Paper No. 27-5
Presentation Time: 2:20 PM
ZIRCON AS A PROXY FOR “TAKING THE TEMPERATURE” OF GRANITES: AN EXAMPLE USING ZIRCON THERMOMETRY APPLIED TO GRENVILLIAN MID-CRUSTAL MAGMAS IN THE BLUE RIDGE PROVINCE, VIRGINIA
The Grenville orogeny is regarded as a protracted (ca. 100 m.y.) series of “hot” magmatic-metamorphic events that contributed to the growth of the Laurentian margin in the late Mesoproterozoic. The Zr-rich granites that have been shown to characterize the Grenville in eastern Laurentia result in exceptionally zircon-fertile granites (Moecher and Samson, 2006). Grenville granitoids throughout Laurentia contain remarkably high Zr contents (300 – 1900 ppm), much higher than any age group or tectonic setting for granite production, they lack xenocrysts, and become zircon saturated at high temperatures (850 – 1000 °C), all of which are unusual for felsic magmas. Here we will test the “hot Grenville granites” hypothesis and use of high-Zr granitoids as sensors of potential zones of crustal magma generation by employing U-Pb geochronology and cathodoluminescence (CL) imaging to assess the presence of an inherited zircon component (“hot” granites should not have xenocrystic zircon); perform quantitative modeling of zircon crystallization history for granitoids with varying Zr concentrations using rhyolite-MELTS (zircon should appear early in the crystallization history for hot granites); and measure Ti contents of zircon (Ti-in-zircon geothermometry should return temperatures of ca. 850 – 1000 °C).
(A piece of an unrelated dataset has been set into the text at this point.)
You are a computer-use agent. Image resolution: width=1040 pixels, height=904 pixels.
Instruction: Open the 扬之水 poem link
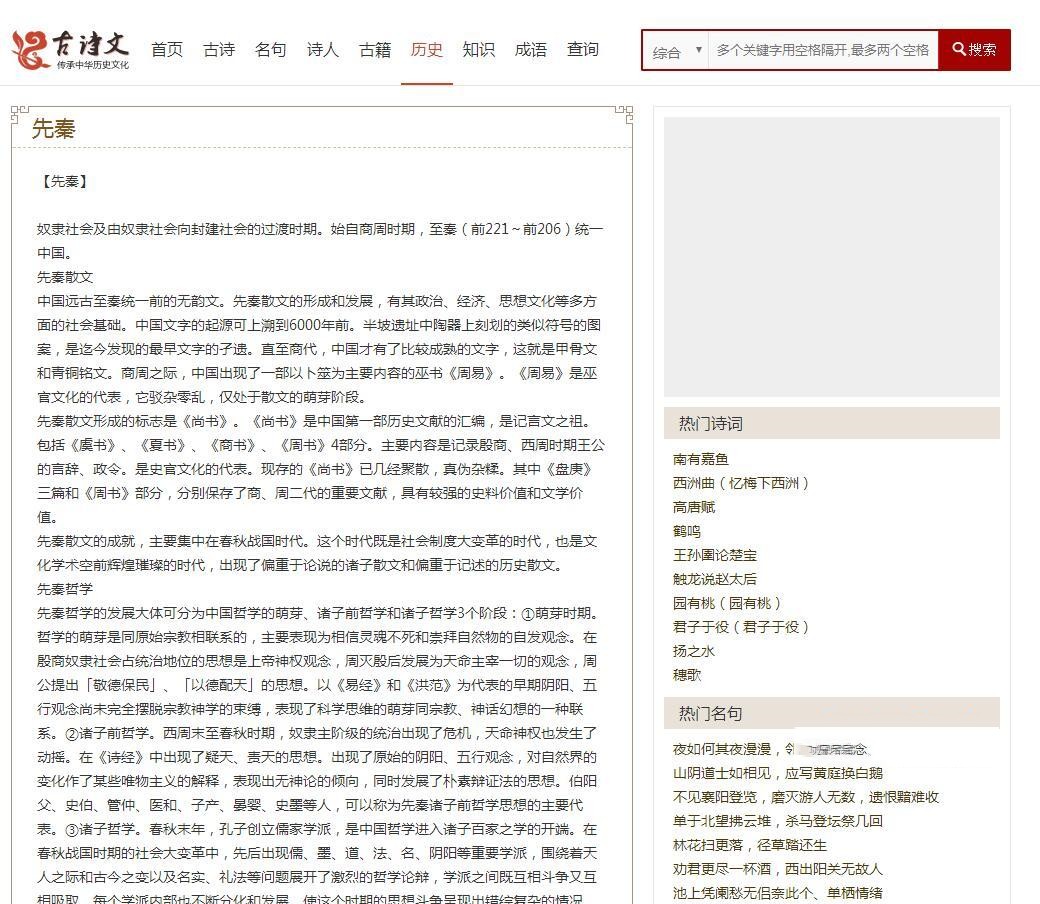tap(694, 651)
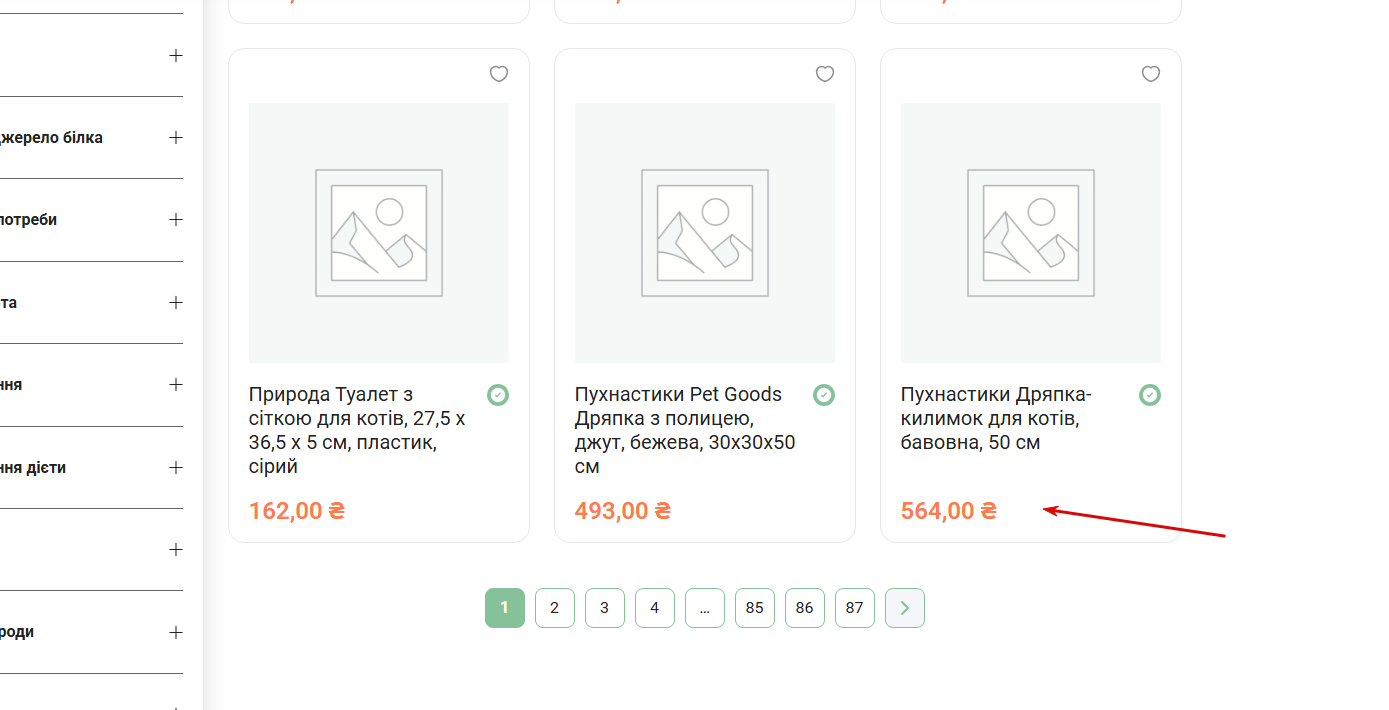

SIMS U-Pb zircon ages for two samples from the Virginia Blue Ridge that do not contain xenocrysts are 1168 ± 25 Ma and 1050 ± 13 Ma. These samples contain 2209 ppm and 918 ppm Zr, respectively. A third sample from the Hudson – New Jersey Highlands (Mt. Eve granite), has been dated at 1014 ± 11 Ma (1238 ppm Zr) and likewise does not contain a detectable xenocrystic component. We predict that these samples will contain high-Ti concentrations (20 – 80 ppm) and will produce crystallization histories that range over higher temperatures than their colder, low-Zr counterparts (650 – 750 °C). This combined approach will contribute to the understanding of zircon’s utility and limitations as a proxy in granite petrogenesis, and serve as constraints on thermal models that produced the uncommon lithospheric conditions that led to widespread hot granite production at a unique period in Earth history.